By: Kate McIlvain, Program Director, SitStayRead

It seems like a such a simple process. Teacher sends permission slips home with students. Students give permission slips to parents/guardians. Students return permission slips to teacher the next day. Easy, right?


So many hitches get caught in this giddy-up every year. Busy teachers forget to send the permission slips home. Hurried students crumple them in the bottom of their backpacks. Parents can’t find a pen or never knew a permission slip needed to be signed in the first place. It is a tricky process that is full of traps.

At SitStayRead, we bring volunteers with and without their dogs into Chicago Public School classrooms to improve literacy skills and foster a love of learning in at-risk 1st-4th graders. Because our certified reading-assistance dogs are present during the visits at each grade level, it is important for all participating students to have a permission slip signed by a parent or guardian.

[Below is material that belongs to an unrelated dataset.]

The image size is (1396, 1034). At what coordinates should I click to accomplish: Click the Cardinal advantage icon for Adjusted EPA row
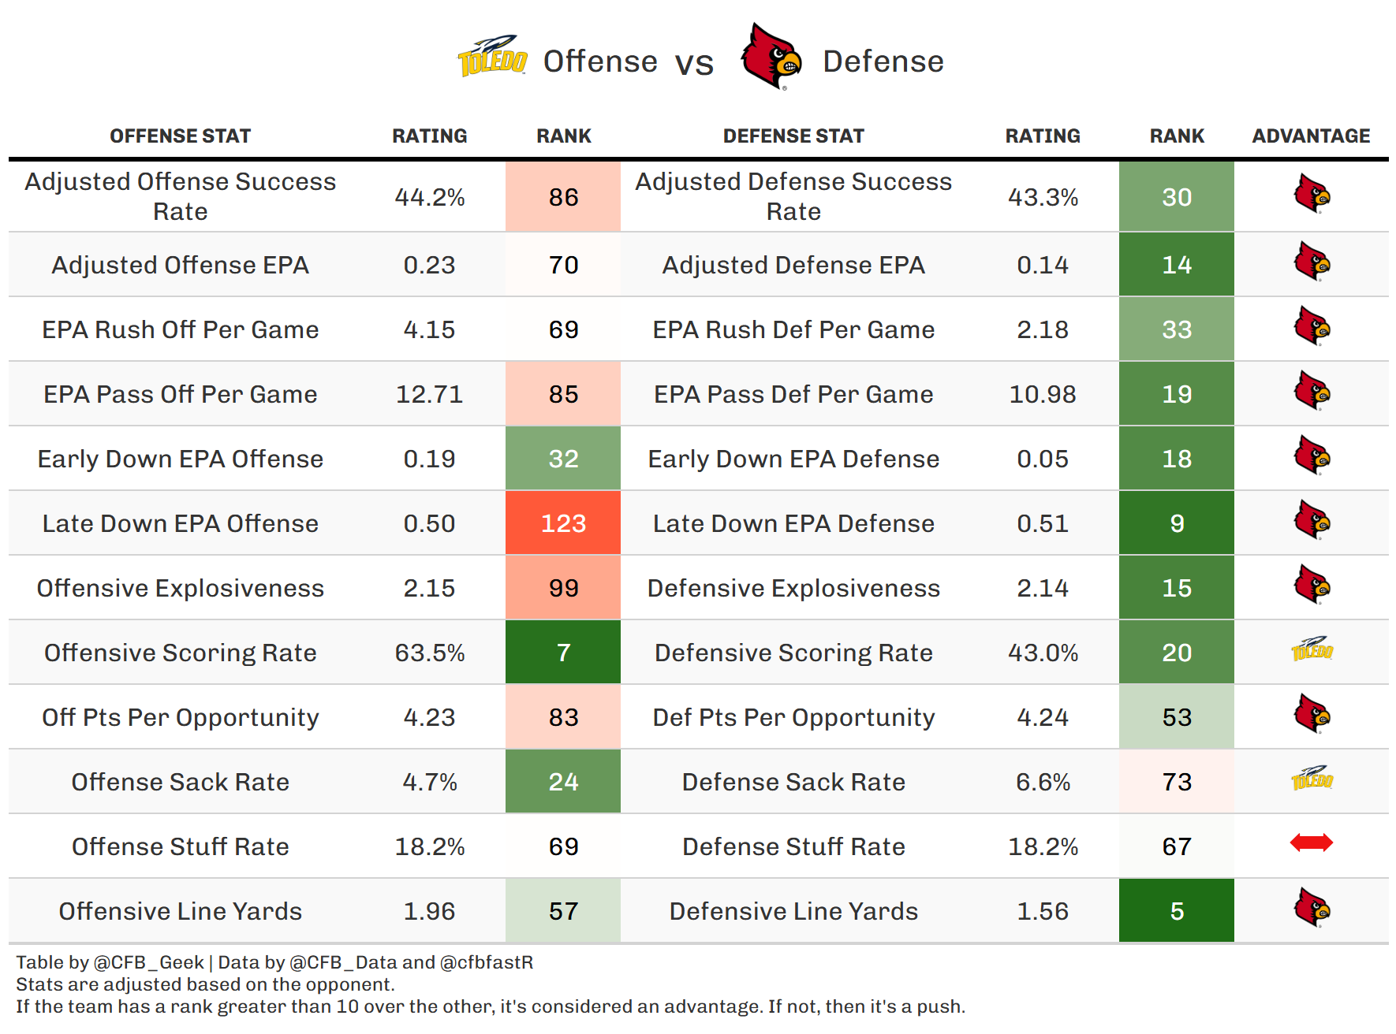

Last summer, we ran the data from the 2013-14 school year, and what we found there was disheartening and disappointing. On average, a mere 66 percent of the students we served returned a permission slip signed by a parent or guardian. At one school, a scant 37 percent of students returned permission slips. Without a signed permission slip, students cannot be there when dogs are in the classroom, and while they can still benefit from other components of our curricula, their ability to participate fully in our programs is greatly diminished. Furthermore, it is much easier for our program staff and our teachers to plan and coordinate when we don’t have to worry about who has permission and who doesn’t.


We knew we needed to take action to ensure that more of our students would receive the greatest benefit from reading with our dogs in the coming year. After a lot of brainstorming, we came up with a few small action items that had a huge impact on permission slip return rates. In the 2014-15 school year, we saw an average return rate of 81%, up 22% from the previous year. Some of our individual partner schools nearly doubled their return from the previous year!

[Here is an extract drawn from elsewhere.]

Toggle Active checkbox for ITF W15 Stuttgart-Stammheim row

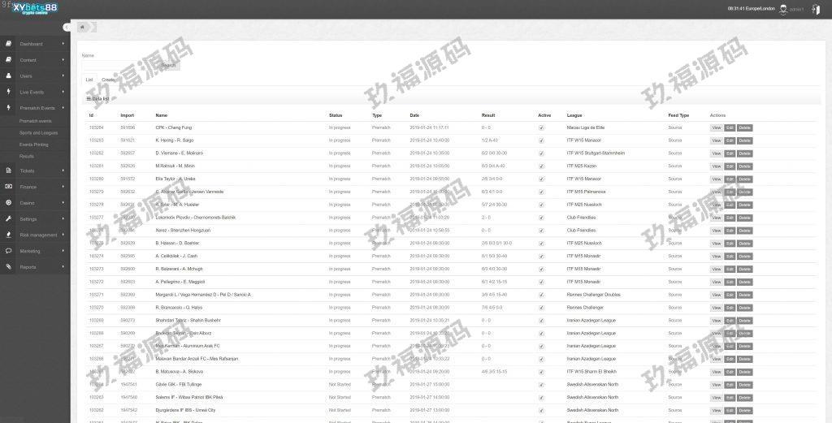click(541, 153)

Here are the three steps we took to make these gains. We are looking forward to even higher return rates in the year ahead!

  1. Make the copies yourself.

Lack of resources is an ongoing issue for many CPS teachers. Often, teachers have limited access to the copier or paper at school, and requiring them to make and distribute copies of your permission slip could be asking a lot. So, make the copies yourself. Make them one page with English on the front and Spanish on the back. Print them on fluorescent paper to ensure that they will still catch the eye parents/guardians even when crumpled in the bottom of a backpack.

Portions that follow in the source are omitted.